Akako's eyes widened in uncharacteristic surprise as she turned and searched for the voice. "Wh… Neesan?"

A dozen yards away, a young woman about Vin's age waved and glided toward them, suitcase rolling behind. Long black hair falling over one eye might have made her seem dark and mysterious in the right setting, but the effect was ruined by the bustle of the airport and her cheerful smile.

"It's so good of you to come pick me up, I might have been lost otherwise."

"But you're… oh." Akako's expression shifted to amused recognition. "Welcome to Denver, obasan."

"Aww," the young woman pouted, voice shifting slightly to a lower timbre. "You're too quick, Akako-chan."

"Yumiko-neesan is filming a miniseries in Yokohama through the end of the month, obasan. She wouldn't abandon her work to come here."

"Well, maybe she should. Colorado is beautiful, especially from the air." Kid's mother turned to smile at Vin, switching to English. "You must be Mr.

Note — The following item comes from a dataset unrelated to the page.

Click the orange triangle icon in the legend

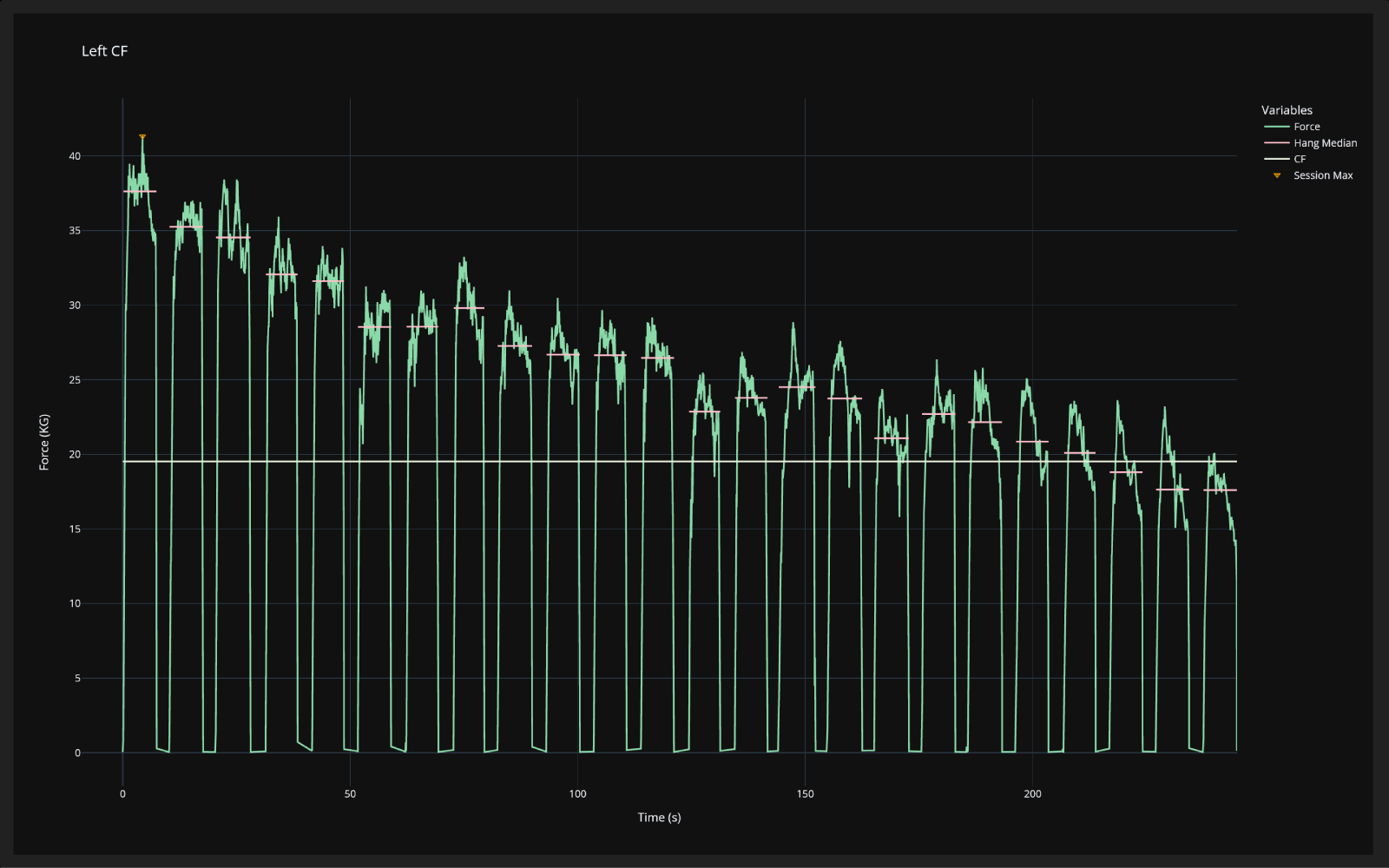[x=1276, y=175]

Tanner."

"Yes, ma'am."

"Well, you can call me Midori." Not her real name, going from Akako's half-squashed reaction, though looking at Saguru you'd never have known. "It's a pleasure to meet you."

"Glad you made it without a hitch. If you have everything, we can go see your son now."

The woman smiled again—not showing her teeth, but a quiet beaming. "I'm ready."

A few offers to carry the suitcase later, etiquette was satisfied enough for her to allow him to take it, and Vin led the way out to the ATF Vehicle-Pool Suburban. Chris had forbidden using the Jeep to shuttle guests around for some reason. Admittedly, the back seats looked like a pit bull had gone hunting for treats inside the cushions and sometimes the battery died, but she was a perfectly good ride.

The trip to Ezra's passed without incident, and Vin slipped into the curbside space just behind Nathan's Explorer. Upstairs, Nathan answered Vin's soft knock with a relieved smile. "Oh good, more victims."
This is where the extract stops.